We are fortunate in Sampson County right now to have many government leaders who believe strongly in the openness of government. At City Council and county commissioners meetings, fewer and fewer closed door meetings are called for, and at our small municipal government meetings, it is rare for members to shut the door to the public they serve, and if they do, they usually have good — and legal — reasons to do so.

Much work has also been done at local board of education meetings, where officials are less prone to hold closed-door meetings each and every time they gather. Those are steps in the right direction, and both the Clinton City and Sampson County boards of education, and their superintendents, deserve a thank you from the public for making their meetings far more transparent.

Now, when the boards close their meetings, the reasons seem far more valid, mostly pertaining to student issues that understandably must be closed for the protection of a young person.

Work still needs to be done by some local municipal officials who sometimes like to control information that the public is allowed to see, but even that is being monitored, and we are finding less of that happening than in past years.

We believe strongly in light being shed constantly on government actions, just as we believe in meetings being open and government officials being as forthright as they can be.
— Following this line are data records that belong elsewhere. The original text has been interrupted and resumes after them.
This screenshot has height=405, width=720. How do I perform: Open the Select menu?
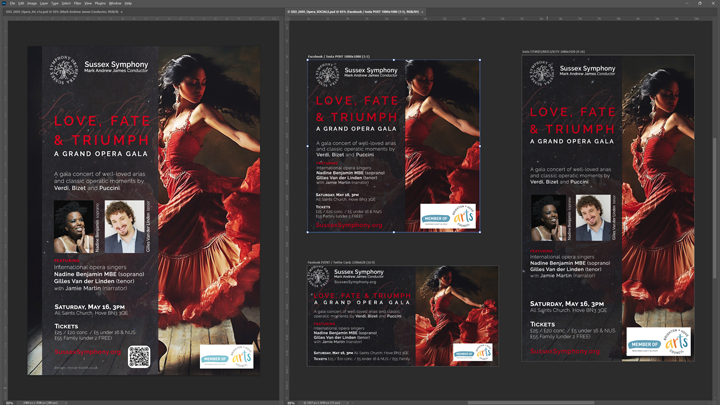point(66,3)

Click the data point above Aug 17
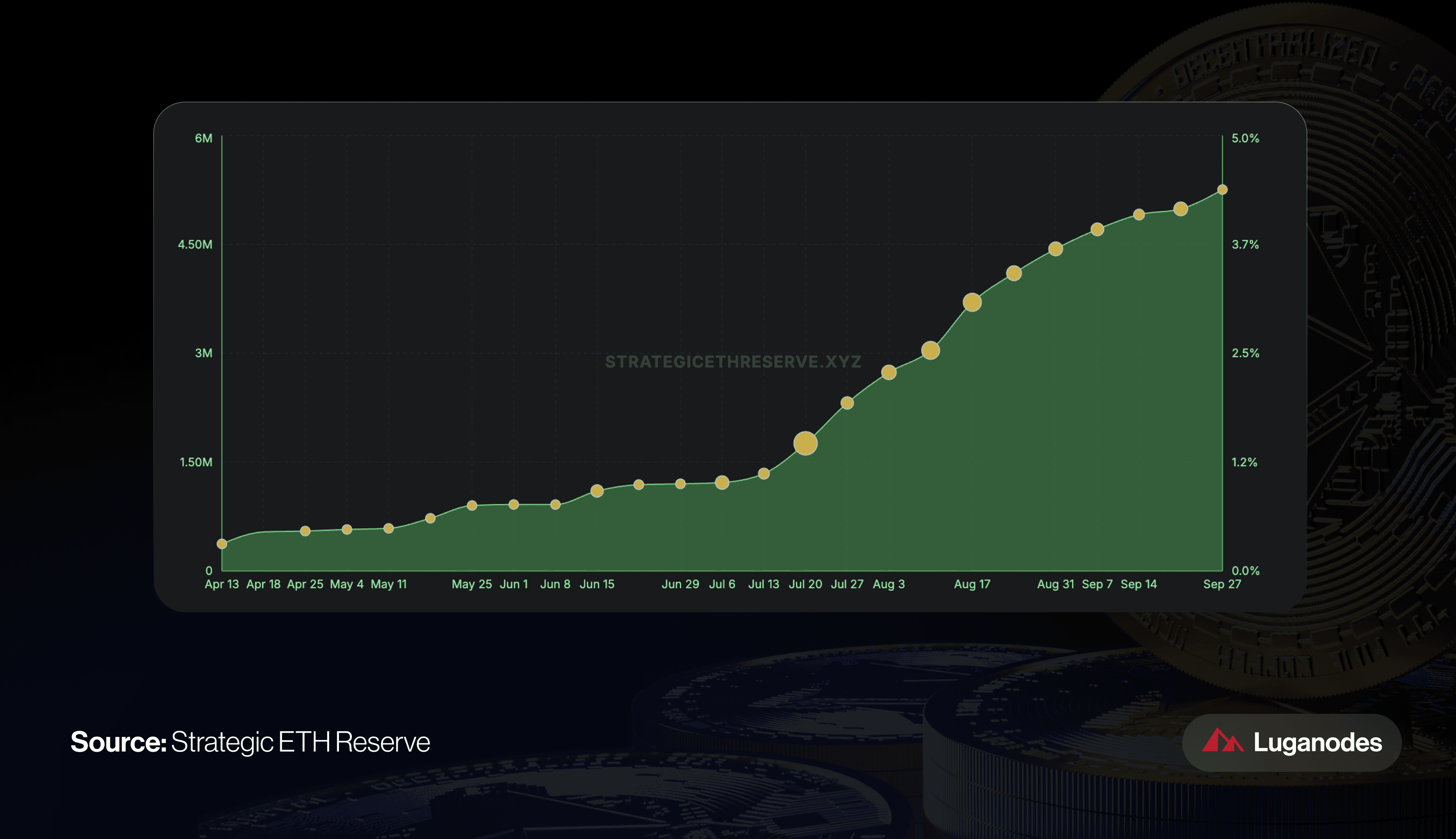click(x=972, y=302)
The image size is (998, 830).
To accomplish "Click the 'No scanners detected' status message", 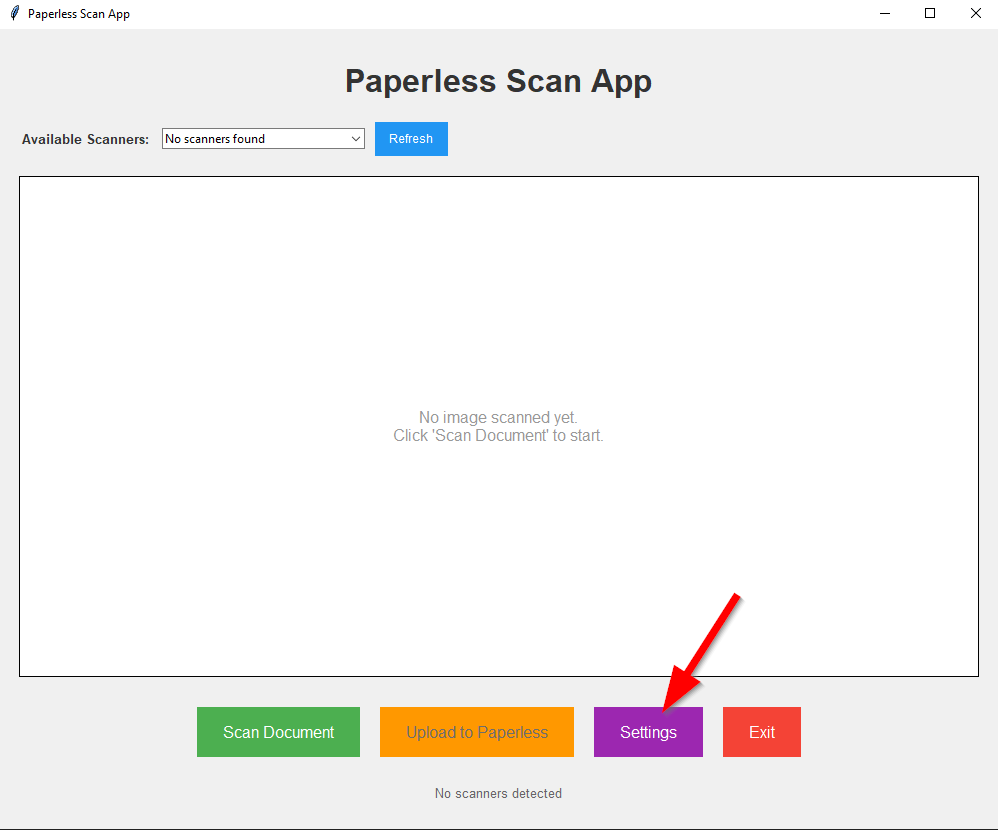I will click(498, 793).
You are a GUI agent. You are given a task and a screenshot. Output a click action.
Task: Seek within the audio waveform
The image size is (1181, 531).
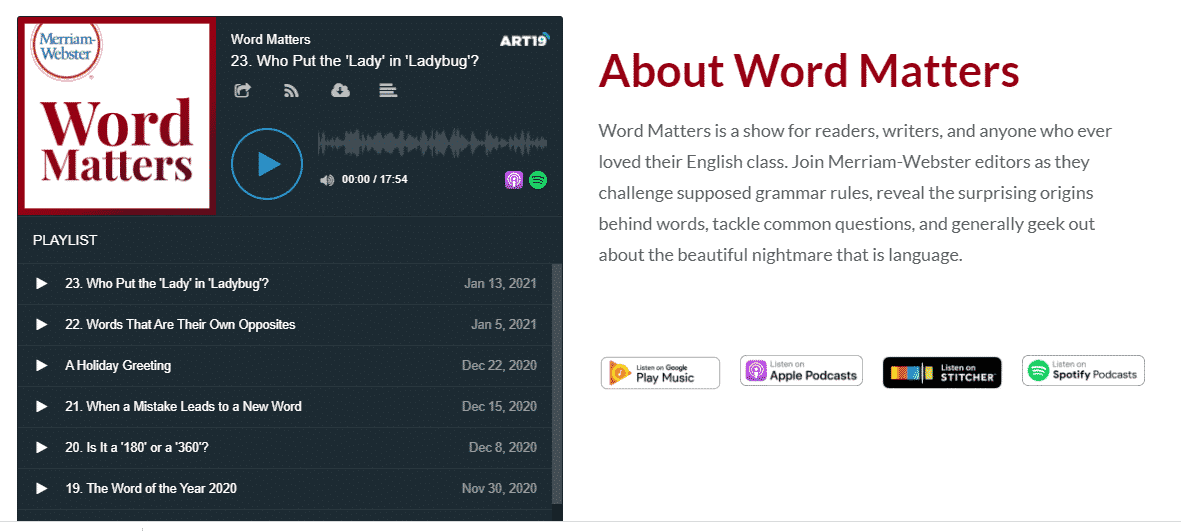point(432,142)
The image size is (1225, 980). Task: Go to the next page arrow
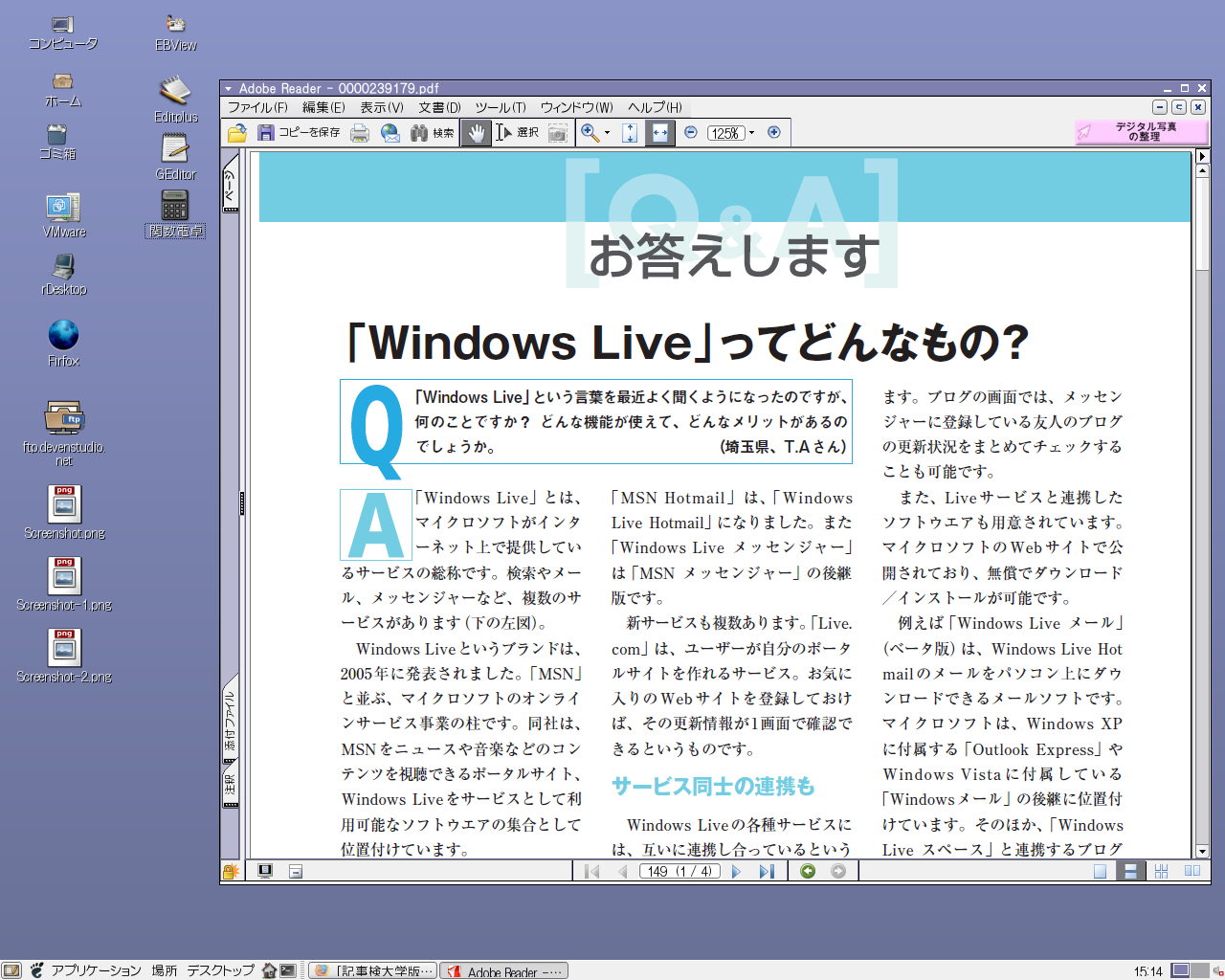736,871
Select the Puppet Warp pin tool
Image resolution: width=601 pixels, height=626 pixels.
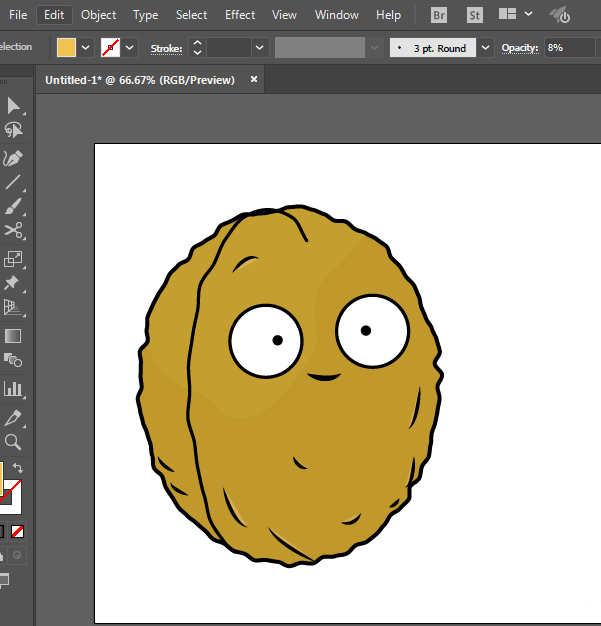(13, 283)
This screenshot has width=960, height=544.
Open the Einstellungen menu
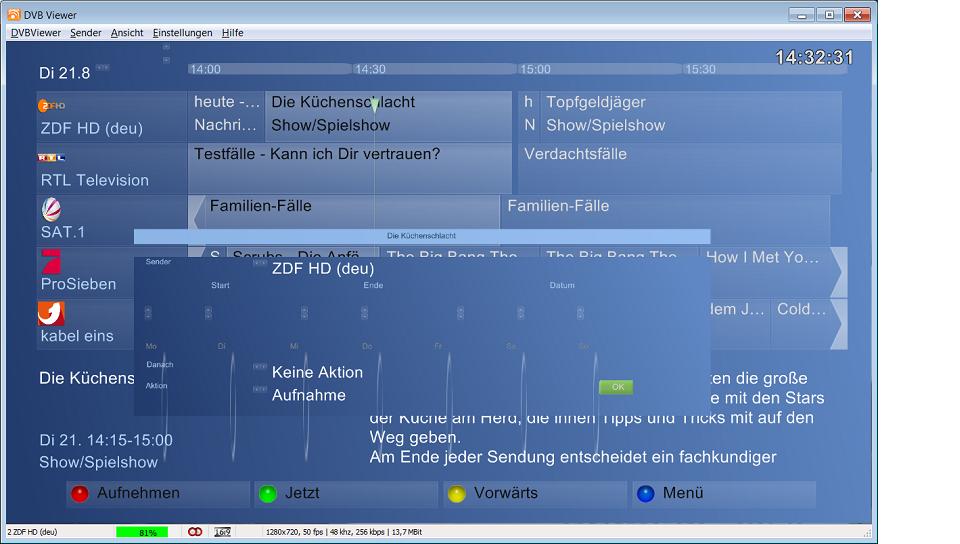182,33
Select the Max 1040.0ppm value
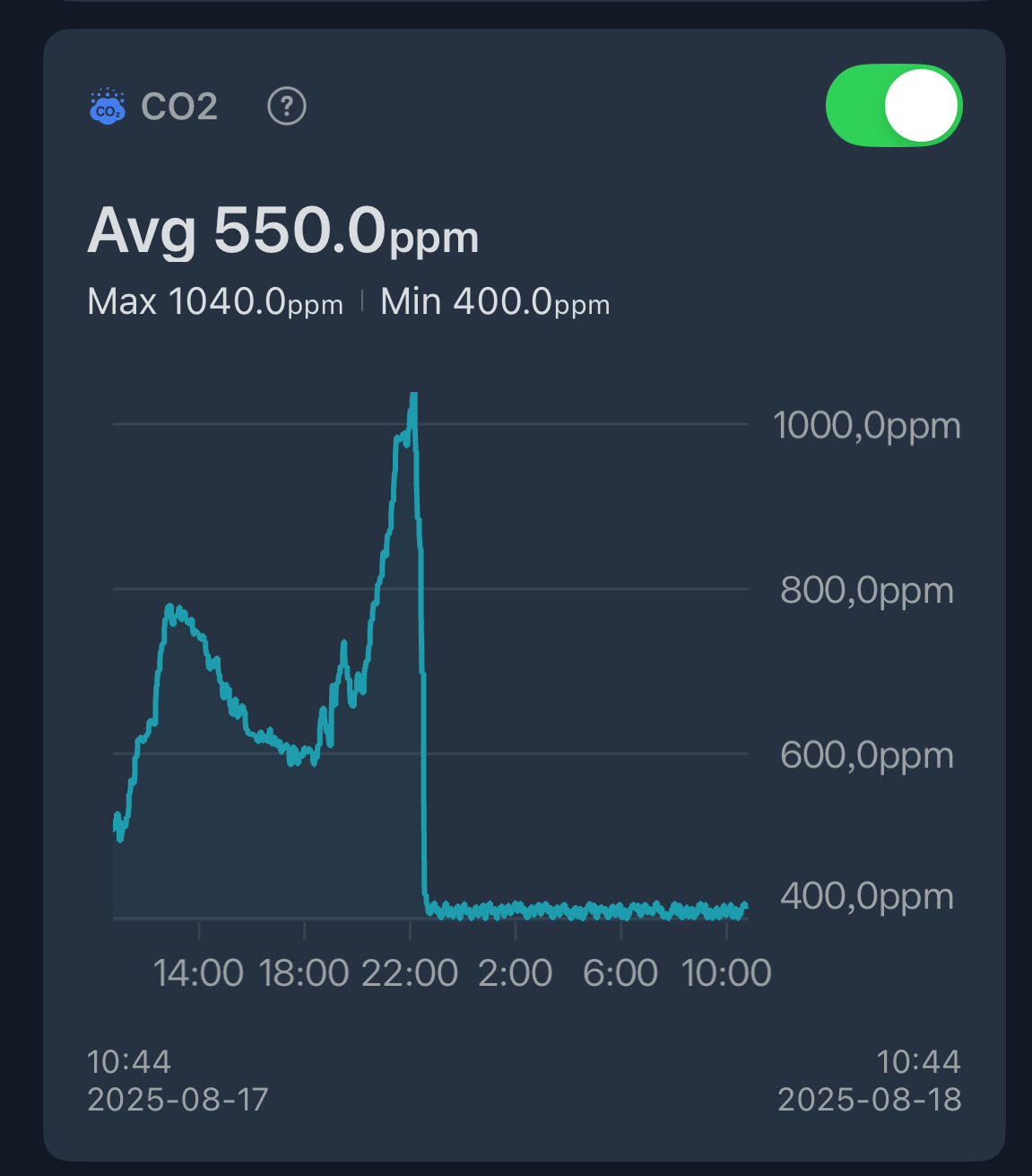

We will remain actively engaged in ensuring that our government officials stay transparent and that all information we can gather is provided to the public we all serve.

Citizens, too, should want to be active participants in open government, attending meetings as often as possible and, at the very least, catching stories about those meetings that appear in our newspaper or on our website at www.clintonnc.com.

As citizens, open government is something we should encourage and something, quite frankly, we should demand of our leaders at every level of government.

It is up to us all to ensure that our government, at every level, remains for the people and by the people. Anything less shortchanges us all.